■ **YOUR ASSIGNMENT**:
Start at the line below containing "Blog-Conseils (557, 77)" and stop at the line containing "[TikTok] (1460, 1400)". Repeat every line of that stretch exactly, and nothing outside it.

(Stored records)
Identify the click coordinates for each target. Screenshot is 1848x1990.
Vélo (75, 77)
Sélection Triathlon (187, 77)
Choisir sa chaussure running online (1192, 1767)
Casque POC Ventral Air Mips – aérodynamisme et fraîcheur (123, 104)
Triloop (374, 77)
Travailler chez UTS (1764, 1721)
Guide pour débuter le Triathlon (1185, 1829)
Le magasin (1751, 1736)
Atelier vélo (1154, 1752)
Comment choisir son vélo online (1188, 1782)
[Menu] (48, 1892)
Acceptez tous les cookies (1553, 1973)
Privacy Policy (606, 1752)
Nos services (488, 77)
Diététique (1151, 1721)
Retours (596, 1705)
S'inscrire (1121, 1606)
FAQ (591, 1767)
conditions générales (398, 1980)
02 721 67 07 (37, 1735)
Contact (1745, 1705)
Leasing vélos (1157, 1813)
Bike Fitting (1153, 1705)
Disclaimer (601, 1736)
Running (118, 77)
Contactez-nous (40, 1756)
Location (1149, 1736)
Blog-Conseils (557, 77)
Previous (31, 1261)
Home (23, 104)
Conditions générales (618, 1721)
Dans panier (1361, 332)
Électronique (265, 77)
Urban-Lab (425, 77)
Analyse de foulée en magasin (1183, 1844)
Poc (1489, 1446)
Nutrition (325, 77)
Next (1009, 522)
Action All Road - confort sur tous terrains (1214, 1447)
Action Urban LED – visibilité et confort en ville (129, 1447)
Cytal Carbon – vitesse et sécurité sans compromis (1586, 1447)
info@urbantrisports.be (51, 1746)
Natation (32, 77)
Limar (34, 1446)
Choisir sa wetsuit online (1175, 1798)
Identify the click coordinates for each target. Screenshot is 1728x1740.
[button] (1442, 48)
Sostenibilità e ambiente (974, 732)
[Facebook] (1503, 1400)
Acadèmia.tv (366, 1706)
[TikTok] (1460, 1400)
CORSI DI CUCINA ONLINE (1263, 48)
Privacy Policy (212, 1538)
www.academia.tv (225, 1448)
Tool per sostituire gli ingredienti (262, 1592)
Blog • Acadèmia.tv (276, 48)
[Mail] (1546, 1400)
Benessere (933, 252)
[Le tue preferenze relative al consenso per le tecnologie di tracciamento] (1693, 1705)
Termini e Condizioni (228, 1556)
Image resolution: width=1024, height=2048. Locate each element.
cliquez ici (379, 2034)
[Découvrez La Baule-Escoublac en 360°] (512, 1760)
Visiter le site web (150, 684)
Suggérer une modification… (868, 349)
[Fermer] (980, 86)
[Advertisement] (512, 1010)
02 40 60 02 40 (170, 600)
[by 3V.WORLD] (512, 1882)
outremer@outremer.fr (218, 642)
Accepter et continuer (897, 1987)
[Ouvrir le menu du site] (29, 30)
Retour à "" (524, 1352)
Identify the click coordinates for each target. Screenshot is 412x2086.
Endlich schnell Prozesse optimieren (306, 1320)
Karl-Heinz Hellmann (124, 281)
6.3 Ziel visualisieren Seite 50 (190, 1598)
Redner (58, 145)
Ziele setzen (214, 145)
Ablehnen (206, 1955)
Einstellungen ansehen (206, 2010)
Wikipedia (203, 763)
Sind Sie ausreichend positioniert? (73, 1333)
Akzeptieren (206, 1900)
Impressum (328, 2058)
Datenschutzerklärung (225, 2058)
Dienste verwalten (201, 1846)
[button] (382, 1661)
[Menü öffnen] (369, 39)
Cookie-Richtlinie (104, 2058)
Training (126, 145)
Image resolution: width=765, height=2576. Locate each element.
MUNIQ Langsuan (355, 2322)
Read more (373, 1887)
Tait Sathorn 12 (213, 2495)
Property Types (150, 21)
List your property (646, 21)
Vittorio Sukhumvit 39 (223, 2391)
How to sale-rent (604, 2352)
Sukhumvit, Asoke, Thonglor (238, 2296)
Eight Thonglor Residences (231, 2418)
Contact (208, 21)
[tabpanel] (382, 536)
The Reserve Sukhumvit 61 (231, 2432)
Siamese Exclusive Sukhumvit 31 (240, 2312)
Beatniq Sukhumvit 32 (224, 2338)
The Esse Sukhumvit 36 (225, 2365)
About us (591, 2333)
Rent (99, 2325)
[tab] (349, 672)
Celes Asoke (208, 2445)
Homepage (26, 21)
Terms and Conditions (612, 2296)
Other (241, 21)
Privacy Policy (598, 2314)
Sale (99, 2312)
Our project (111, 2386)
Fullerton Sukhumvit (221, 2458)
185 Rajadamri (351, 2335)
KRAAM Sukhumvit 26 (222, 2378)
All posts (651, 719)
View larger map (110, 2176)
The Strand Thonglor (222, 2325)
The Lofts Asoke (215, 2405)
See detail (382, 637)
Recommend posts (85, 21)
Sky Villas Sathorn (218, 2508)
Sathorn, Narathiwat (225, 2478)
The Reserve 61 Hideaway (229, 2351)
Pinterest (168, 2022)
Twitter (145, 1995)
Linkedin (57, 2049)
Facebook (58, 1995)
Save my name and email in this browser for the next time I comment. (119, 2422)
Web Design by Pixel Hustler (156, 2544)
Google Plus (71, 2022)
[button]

■ **FINAL ANSWER**:
Blog-Conseils (557, 77)
Previous (31, 1261)
Home (23, 104)
Conditions générales (618, 1721)
Dans panier (1361, 332)
Électronique (265, 77)
Urban-Lab (425, 77)
Analyse de foulée en magasin (1183, 1844)
Poc (1489, 1446)
Nutrition (325, 77)
Next (1009, 522)
Action All Road - confort sur tous terrains (1214, 1447)
Action Urban LED – visibilité et confort en ville (129, 1447)
Cytal Carbon – vitesse et sécurité sans compromis (1586, 1447)
info@urbantrisports.be (51, 1746)
Natation (32, 77)
Limar (34, 1446)
Choisir sa wetsuit online (1175, 1798)
Identify the click coordinates for each target. Screenshot is 1728x1740.
[button] (1442, 48)
Sostenibilità e ambiente (974, 732)
[Facebook] (1503, 1400)
Acadèmia.tv (366, 1706)
[TikTok] (1460, 1400)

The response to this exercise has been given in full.